The taxi operator was operating a fleet of 5,000 taxis and was mainly concentrated in Ho Chi Minh City, where 4 in 5 of its taxis were stationed. In August 2014, GIC became one of the first foreign funds to have invested in the firm when it bought a 7.96% stake.
The Singapore fund bought shares at VND45,000 (S$2.64) per piece for a total consideration of VND202 billion (S$11.85 million). In a disclosure to Ho Chi Minh City Stock Exchange last month, GIC said it sold all of its shares on 25 May for VND13,900 (S$0.82) a piece.
While GIC had obtained VND75 billion (S$4.4 million) in proceeds, it had also lost S$7.45 million when compared to its purchase price.
Even as Temasek invests in ride-hailing app, GIC proceeds to invest in an “old inefficient way” of doing things
Back in April 2014, Temasek Holdings had invested an “over-eight-figure sum in US dollars“ in ride-booking app GRABTaxi through its subsidiary Vertex Venture Holdings.
Vertex CEO Chua Kee Lock was quoted as saying: “We invest in potential champions that have developed new technology platforms or business models that disrupt the incumbents and old inefficient ways of doing things.”
Despite a senior Temasek staff calling taxi companies “old inefficient way” of doing things – in a clear reference to taxi companies – GIC had made a large investment in one such company despite potential warning signs.
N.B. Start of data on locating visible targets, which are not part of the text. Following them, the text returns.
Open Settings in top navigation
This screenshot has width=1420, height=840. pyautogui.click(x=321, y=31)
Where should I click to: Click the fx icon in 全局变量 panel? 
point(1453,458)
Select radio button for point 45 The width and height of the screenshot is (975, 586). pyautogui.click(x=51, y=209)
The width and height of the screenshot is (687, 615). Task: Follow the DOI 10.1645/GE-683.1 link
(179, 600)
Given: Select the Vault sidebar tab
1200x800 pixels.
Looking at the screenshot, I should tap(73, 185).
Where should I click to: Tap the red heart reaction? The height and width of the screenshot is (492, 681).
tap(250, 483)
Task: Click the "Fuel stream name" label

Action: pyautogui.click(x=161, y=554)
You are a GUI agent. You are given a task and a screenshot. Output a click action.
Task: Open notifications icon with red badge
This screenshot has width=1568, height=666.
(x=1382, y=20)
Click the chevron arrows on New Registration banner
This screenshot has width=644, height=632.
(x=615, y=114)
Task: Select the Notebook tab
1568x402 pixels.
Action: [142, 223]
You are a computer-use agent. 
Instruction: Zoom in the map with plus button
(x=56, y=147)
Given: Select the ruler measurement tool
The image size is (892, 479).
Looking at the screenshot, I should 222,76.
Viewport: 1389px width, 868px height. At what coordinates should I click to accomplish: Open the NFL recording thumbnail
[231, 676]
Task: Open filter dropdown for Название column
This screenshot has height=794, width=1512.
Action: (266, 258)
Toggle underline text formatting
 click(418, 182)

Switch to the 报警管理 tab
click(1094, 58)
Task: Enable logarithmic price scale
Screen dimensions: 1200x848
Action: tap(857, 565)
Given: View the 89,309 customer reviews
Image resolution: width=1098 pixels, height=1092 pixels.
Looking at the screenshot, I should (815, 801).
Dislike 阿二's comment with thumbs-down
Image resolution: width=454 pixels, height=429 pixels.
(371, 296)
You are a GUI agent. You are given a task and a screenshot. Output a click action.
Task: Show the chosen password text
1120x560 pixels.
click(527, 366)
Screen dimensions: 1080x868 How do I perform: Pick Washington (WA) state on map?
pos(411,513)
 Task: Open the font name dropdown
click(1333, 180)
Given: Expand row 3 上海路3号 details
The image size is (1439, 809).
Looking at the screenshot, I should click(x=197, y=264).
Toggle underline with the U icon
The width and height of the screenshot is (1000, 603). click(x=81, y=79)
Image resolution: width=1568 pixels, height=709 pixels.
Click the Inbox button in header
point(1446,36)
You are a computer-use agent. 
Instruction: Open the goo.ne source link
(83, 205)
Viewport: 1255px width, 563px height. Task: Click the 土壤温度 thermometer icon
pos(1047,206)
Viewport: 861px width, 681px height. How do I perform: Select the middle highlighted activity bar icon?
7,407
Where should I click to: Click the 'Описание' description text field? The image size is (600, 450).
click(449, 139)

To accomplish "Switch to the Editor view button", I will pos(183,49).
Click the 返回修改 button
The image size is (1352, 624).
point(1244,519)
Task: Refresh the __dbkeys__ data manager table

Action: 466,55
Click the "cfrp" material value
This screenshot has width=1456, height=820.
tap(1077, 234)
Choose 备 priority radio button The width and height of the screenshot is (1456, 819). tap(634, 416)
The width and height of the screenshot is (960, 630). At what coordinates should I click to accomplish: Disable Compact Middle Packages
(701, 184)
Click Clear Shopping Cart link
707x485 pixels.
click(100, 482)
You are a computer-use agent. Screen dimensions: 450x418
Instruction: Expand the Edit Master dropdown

For example, GRABTaxi had entered the Vietnamese market in Feb 2014, some 6 months before GIC had invested in VinaSun. One senior personnel from GrabTaxi was quoted as saying that it was willing to take a financial hit “while building out a solution that helps transportation”.
Shortly after, rival ride-hailing app Uber entered the Vietnamese market, where it had experienced tremendous growth in the next 6 months. The ride-hailing app then thanked the Vietnamese for their “overwhelming support from riders and partners” alike.
An investment analyst gave an obvious conclusion that the rise of “Uber and Grab has since put pressure on traditional Vietnamese taxi companies, including Vinasun”. The latter saw its after-tax profit drop to VND191 billion ($11.2 million) in 2017, or 40% less than 2014.